Well, if you want bots to be aware of it and such, any solution revolving only the existing actors the game already provides will be exceedingly complicated to even next to impossible to make it work as perfectly well as you want.
In other words, you probably cannot do this without custom code.
Speaking of which, I do have something in mind, which would just involve a mover and a custom actor to manage all of this.
But this is all very high level and conceptual, right out of my head, so a lot of the code details I am going to talk about may not work as well as in theory, so it's up to anyone willing and up to the task to test it or identify the problems with this approach.
The first thing to keep in mind is that this is actually a rather simple problem, mostly due to the fact that code-wise, all you have to worry about is whether something is in one side of 1 axis or the other, namely all you have to worry about is the Z-axis alone, and how to handle actors whose locations are below a specific Z-axis value (where the lava supposedly is).
It's just a bit worksome because of a fair number of things you have to take into account, especially AI-wise.
So, first off, you need to set up a mover: this mover is solid (not a sheet), although it can be thin (maybe 32uu or wider, doesn't matter much as long as it has collision), and it represents the lava.
With this mover you don't do any special setup, other than the visuals and such, and its initial position, although for it to work best it shouldn't either be very thick or the pivot should reside on the surface of the mover that represents the actual lava surface.
From here, we advance with the actual actor: the idea here is to build a custom actor, something you place in the map (maybe something extending from
Info for example), which simply has a few editable fields specific to the lava: the mover reference or tag that will act as the lava surface and the rate at which it rises.

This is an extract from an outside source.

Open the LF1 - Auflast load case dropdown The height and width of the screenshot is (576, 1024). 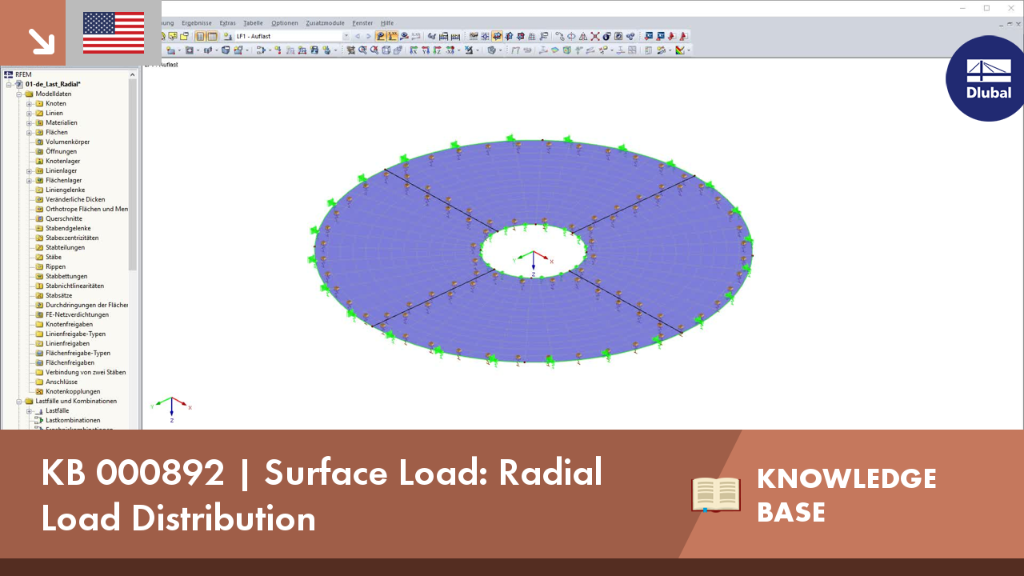coord(293,37)
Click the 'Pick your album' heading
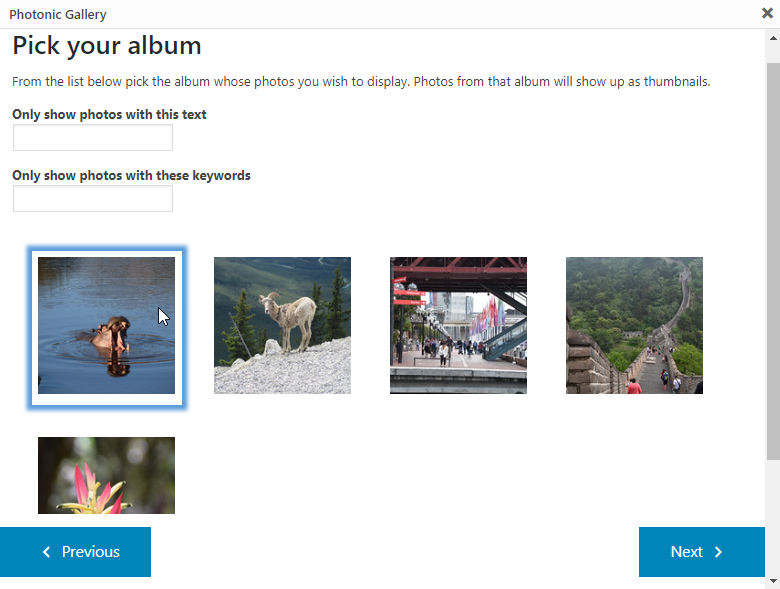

And then, the real magic will be the code within this custom actor, which will simply need to do the following set of tasks:
- at the start, set the mover automatically so that any touch or bump with it causes an event sent to this actor (maybe by setting BumpEvent, or maybe using some other more elegant solution);
- every tick, move the lava mover up in the Z-axis at the rate that was set;
- upon getting bumped by any actor, apply something equivalent to death to it in the case the actor is "killable" in some sense: kill the Pawn using the Died method, destroy projectiles, etc;
- with a slower timer (maybe called 5x to 10x per second, so set to 0.2 or 0.1 seconds, repeating), check if there's any actor below the mover (using the current mover location Z axis), and "kill" it if applicable;
- for Playerstarts below the lava point, they should be deactivated (bEnabled=False);
- for all NavigationPoints below the lava point (Pathnodes, InventorySpots, etc), they should have their cost greatly increased (ExtraCost += 1000000, idk);
- all Inventory should be destroyed below the lava point as well.
From here, I am not sure if more than this is needed to make the bot to stay the hell out from the lava and take paths away from it.
But if this isn't enough, either by the cost increase not being enough or not being applicable in runtime (the details how it works escape me after so many years), in this actor you may iterate through all the bots and instruct them directly to not take those paths, by spawning "carrots" in from of them to lead them (think BotBurguer kind of thing) or to instill them fear, or anything else, there are plenty of ways to force a bot to do what you want.
And lastly, for the overall experience to be believable, this custom actor could also spawn effects and play sounds during the bumps to make it actually look like they hit lava, as well keep actors with an ambient sound in them near each player (locally in case of online play) to play a lava looping ambient sound.
Furthermore, if you wish the lava to not kill immediately and just apply damage over time, that may be more tricky, but here we can take a page from Fortnite itself (which made this exact mode a while ago), and before they had the support for players to able to "swim", they made the lava to just make the players jump, while taking damage each time they touched the lava.
Feel free to search up videos with something like "Fortnite floor is lava" to see what I mean.